GIVEN EXERCISE:
Can you extract every line of the material below and reproduce each one word for word, in its original order?

DATASET RECORDS:
▽

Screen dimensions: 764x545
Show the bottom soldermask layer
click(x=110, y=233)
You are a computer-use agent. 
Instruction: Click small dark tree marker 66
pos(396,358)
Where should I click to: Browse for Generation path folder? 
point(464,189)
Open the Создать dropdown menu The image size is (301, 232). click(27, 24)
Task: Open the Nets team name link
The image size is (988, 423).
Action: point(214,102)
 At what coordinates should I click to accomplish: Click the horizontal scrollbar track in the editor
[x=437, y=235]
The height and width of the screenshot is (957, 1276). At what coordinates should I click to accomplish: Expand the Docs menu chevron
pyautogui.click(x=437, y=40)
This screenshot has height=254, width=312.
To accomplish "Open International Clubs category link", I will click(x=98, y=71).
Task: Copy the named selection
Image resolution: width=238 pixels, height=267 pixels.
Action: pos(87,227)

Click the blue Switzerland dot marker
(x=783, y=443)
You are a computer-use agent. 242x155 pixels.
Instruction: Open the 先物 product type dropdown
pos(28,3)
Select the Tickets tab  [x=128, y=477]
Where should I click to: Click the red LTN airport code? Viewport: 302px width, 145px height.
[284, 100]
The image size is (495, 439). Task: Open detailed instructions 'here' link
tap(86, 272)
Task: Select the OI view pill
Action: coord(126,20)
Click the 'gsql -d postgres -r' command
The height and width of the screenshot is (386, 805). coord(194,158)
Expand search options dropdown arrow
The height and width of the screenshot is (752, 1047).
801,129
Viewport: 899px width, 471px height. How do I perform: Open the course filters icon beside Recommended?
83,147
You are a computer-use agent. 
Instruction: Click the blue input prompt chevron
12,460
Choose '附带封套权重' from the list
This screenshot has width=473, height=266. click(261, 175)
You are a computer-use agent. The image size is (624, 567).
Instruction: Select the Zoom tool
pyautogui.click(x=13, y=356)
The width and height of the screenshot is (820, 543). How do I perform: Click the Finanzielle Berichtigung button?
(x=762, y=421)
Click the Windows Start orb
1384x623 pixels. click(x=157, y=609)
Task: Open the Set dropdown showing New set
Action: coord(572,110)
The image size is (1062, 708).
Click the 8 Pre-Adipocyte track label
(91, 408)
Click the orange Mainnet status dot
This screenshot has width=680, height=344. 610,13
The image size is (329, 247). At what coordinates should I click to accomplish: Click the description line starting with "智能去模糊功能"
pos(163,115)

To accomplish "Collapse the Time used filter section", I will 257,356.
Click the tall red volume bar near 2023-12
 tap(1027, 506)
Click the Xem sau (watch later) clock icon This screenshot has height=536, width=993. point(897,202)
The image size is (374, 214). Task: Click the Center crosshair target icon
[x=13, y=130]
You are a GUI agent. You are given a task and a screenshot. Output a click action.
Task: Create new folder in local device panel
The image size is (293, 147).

△

OUTPUT BELOW:
Screen dimensions: 764x545
Show the bottom soldermask layer
click(x=110, y=233)
You are a computer-use agent. 
Instruction: Click small dark tree marker 66
pos(396,358)
Where should I click to: Browse for Generation path folder? 
point(464,189)
Open the Создать dropdown menu The image size is (301, 232). click(27, 24)
Task: Open the Nets team name link
The image size is (988, 423).
Action: point(214,102)
 At what coordinates should I click to accomplish: Click the horizontal scrollbar track in the editor
[x=437, y=235]
The height and width of the screenshot is (957, 1276). At what coordinates should I click to accomplish: Expand the Docs menu chevron
pyautogui.click(x=437, y=40)
This screenshot has height=254, width=312.
To accomplish "Open International Clubs category link", I will click(x=98, y=71).
Task: Copy the named selection
Image resolution: width=238 pixels, height=267 pixels.
Action: pos(87,227)

Click the blue Switzerland dot marker
(x=783, y=443)
You are a computer-use agent. 242x155 pixels.
Instruction: Open the 先物 product type dropdown
pos(28,3)
Select the Tickets tab  [x=128, y=477]
Where should I click to: Click the red LTN airport code? Viewport: 302px width, 145px height.
[284, 100]
The image size is (495, 439). Task: Open detailed instructions 'here' link
tap(86, 272)
Task: Select the OI view pill
Action: coord(126,20)
Click the 'gsql -d postgres -r' command
The height and width of the screenshot is (386, 805). coord(194,158)
Expand search options dropdown arrow
The height and width of the screenshot is (752, 1047).
801,129
Viewport: 899px width, 471px height. How do I perform: Open the course filters icon beside Recommended?
83,147
You are a computer-use agent. 
Instruction: Click the blue input prompt chevron
12,460
Choose '附带封套权重' from the list
This screenshot has width=473, height=266. click(261, 175)
You are a computer-use agent. The image size is (624, 567).
Instruction: Select the Zoom tool
pyautogui.click(x=13, y=356)
The width and height of the screenshot is (820, 543). How do I perform: Click the Finanzielle Berichtigung button?
(x=762, y=421)
Click the Windows Start orb
1384x623 pixels. click(x=157, y=609)
Task: Open the Set dropdown showing New set
Action: coord(572,110)
The image size is (1062, 708).
Click the 8 Pre-Adipocyte track label
(91, 408)
Click the orange Mainnet status dot
This screenshot has width=680, height=344. 610,13
The image size is (329, 247). At what coordinates should I click to accomplish: Click the description line starting with "智能去模糊功能"
pos(163,115)

To accomplish "Collapse the Time used filter section", I will 257,356.
Click the tall red volume bar near 2023-12
 tap(1027, 506)
Click the Xem sau (watch later) clock icon This screenshot has height=536, width=993. point(897,202)
The image size is (374, 214). Task: Click the Center crosshair target icon
[x=13, y=130]
You are a GUI agent. You are given a task and a screenshot. Output a click action.
Task: Create new folder in local device panel
The image size is (293, 147).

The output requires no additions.